[Records shown Boundary: Start]
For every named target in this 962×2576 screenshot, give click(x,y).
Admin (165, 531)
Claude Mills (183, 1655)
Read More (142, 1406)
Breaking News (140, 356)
[Records shown Boundary: End]
Instructions to follow »
Return all the lines shown above, precisely as they stand.

Problem solution »
For every named target in this 962×2576 screenshot, give click(x,y).
Admin (165, 531)
Claude Mills (183, 1655)
Read More (142, 1406)
Breaking News (140, 356)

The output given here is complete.